The request:
Copy out verbatim everything in the records below from the line containing "Click the Label" down to the line containing "Action: pyautogui.click(x=1177, y=639)", including both of those lines.

Data for processing:
● ● ● ●

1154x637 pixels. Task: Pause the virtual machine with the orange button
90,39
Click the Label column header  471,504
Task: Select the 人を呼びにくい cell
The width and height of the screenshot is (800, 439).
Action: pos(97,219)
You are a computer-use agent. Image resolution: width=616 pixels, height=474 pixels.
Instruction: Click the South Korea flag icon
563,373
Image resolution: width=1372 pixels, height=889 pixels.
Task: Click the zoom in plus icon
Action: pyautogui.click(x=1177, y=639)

● ● ● ●

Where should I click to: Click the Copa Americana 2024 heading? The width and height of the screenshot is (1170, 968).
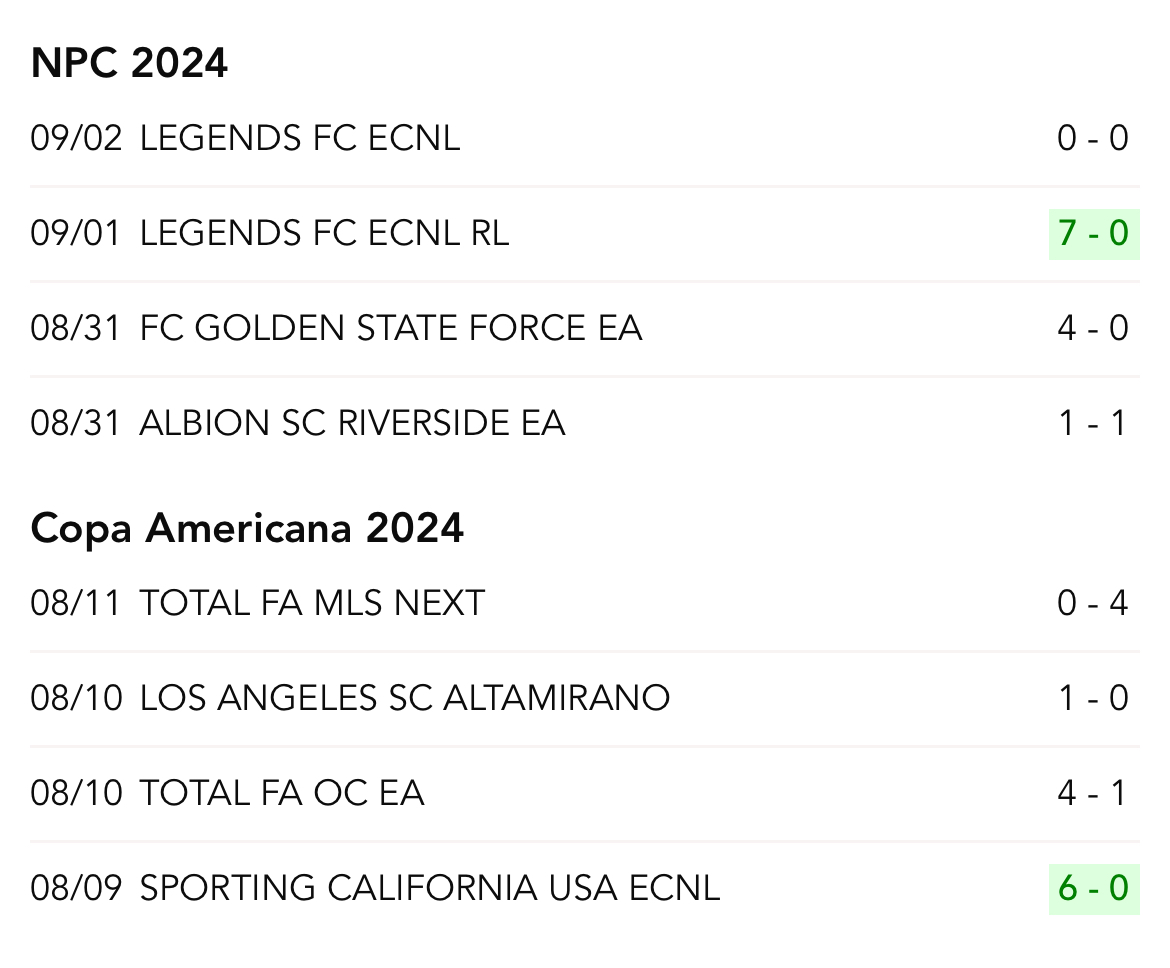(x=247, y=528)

● ● ● ●

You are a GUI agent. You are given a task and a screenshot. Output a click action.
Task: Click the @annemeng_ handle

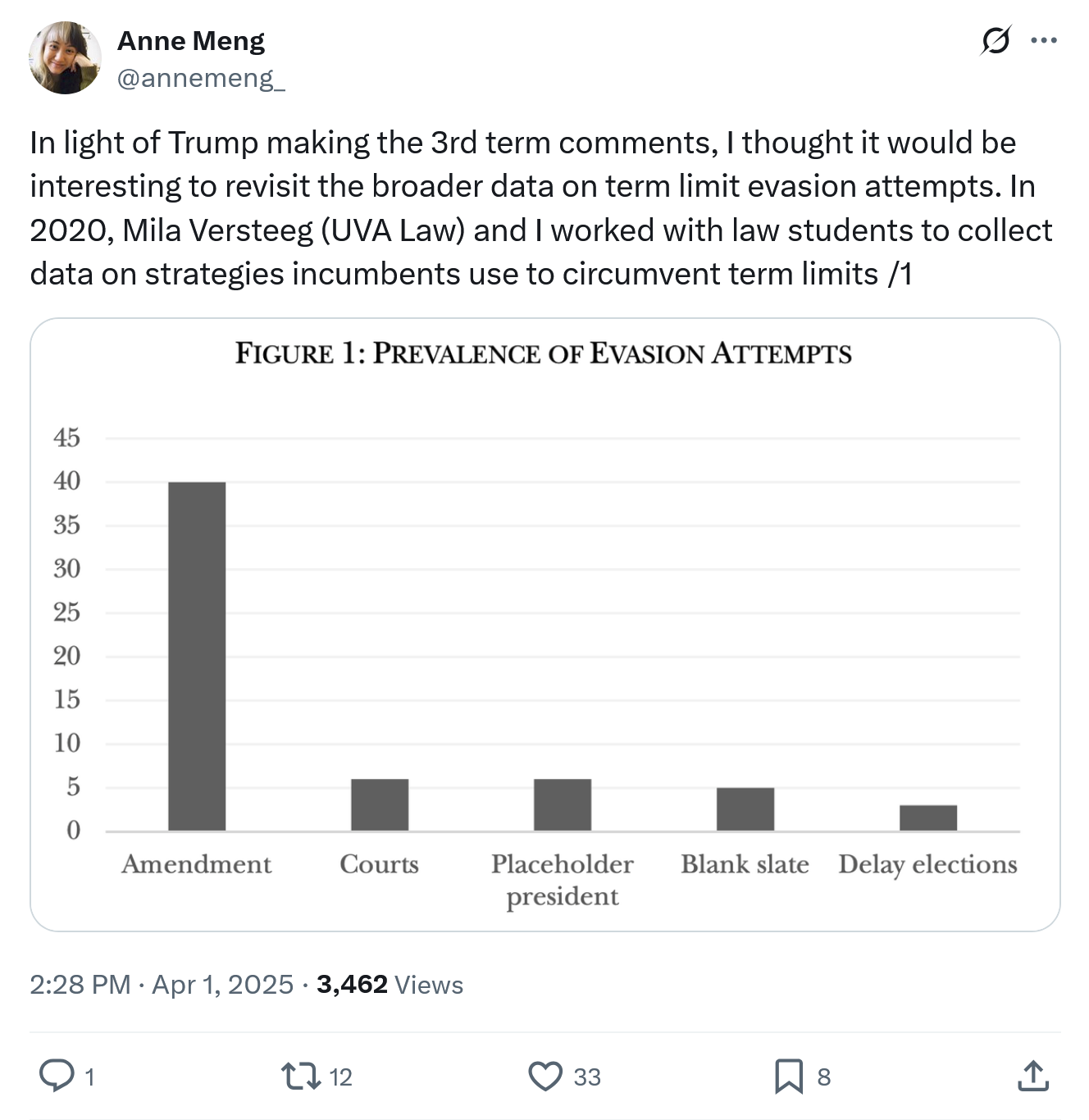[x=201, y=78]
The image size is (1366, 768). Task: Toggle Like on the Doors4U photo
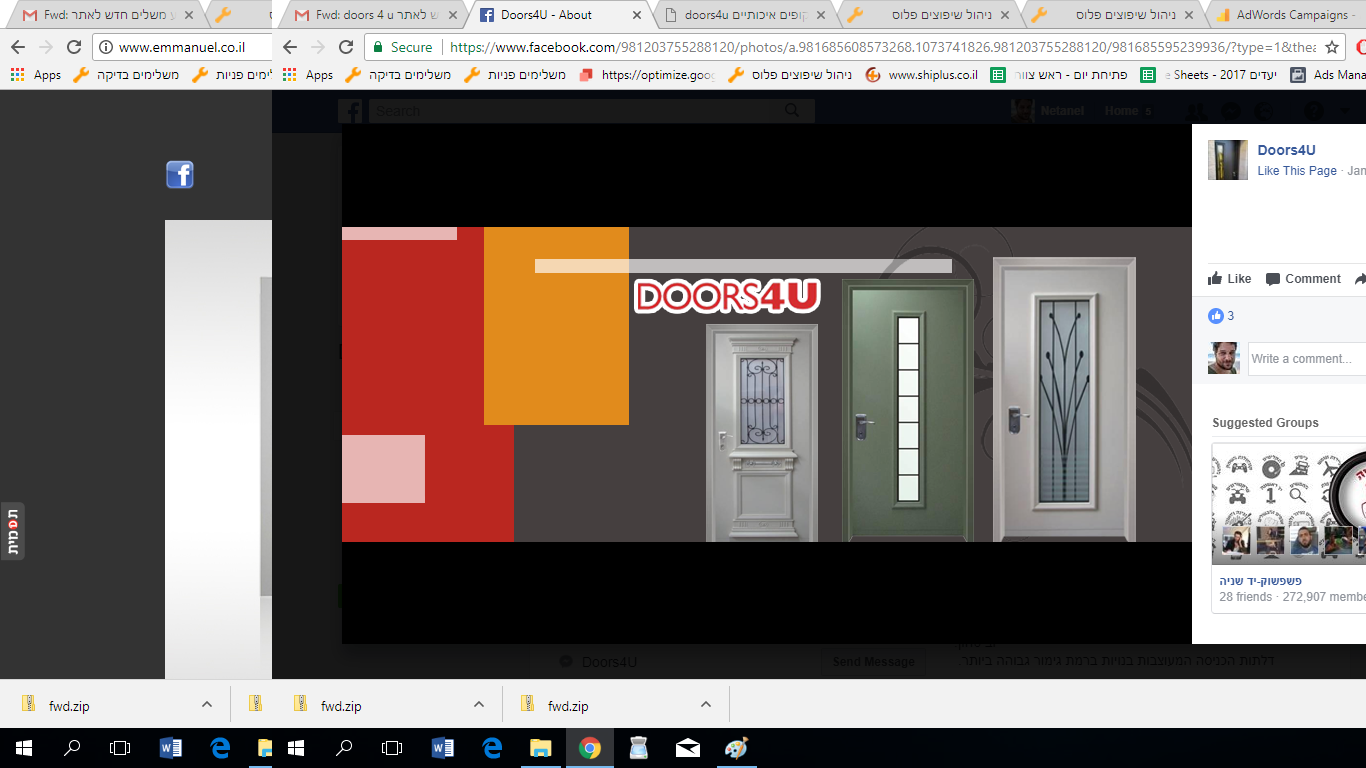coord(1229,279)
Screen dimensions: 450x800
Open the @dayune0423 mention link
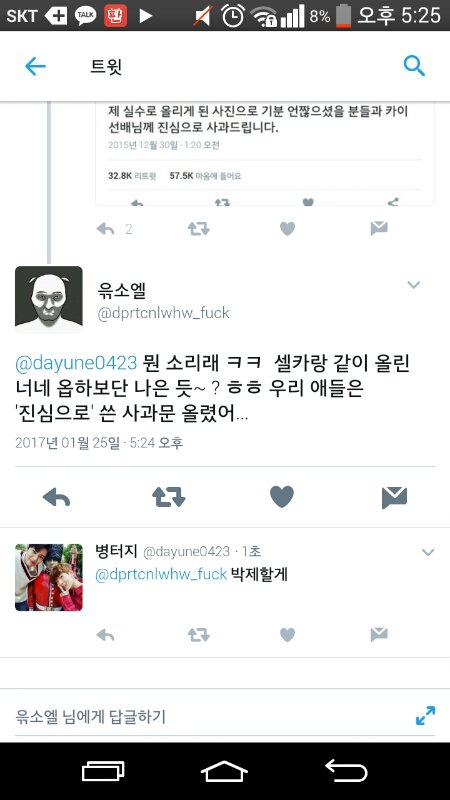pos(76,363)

● ● ● ●

Completed task:
Click the Label column header  471,504
Task: Select the 人を呼びにくい cell
The width and height of the screenshot is (800, 439).
Action: pos(97,219)
You are a computer-use agent. Image resolution: width=616 pixels, height=474 pixels.
Instruction: Click the South Korea flag icon
563,373
Image resolution: width=1372 pixels, height=889 pixels.
Task: Click the zoom in plus icon
Action: pyautogui.click(x=1177, y=639)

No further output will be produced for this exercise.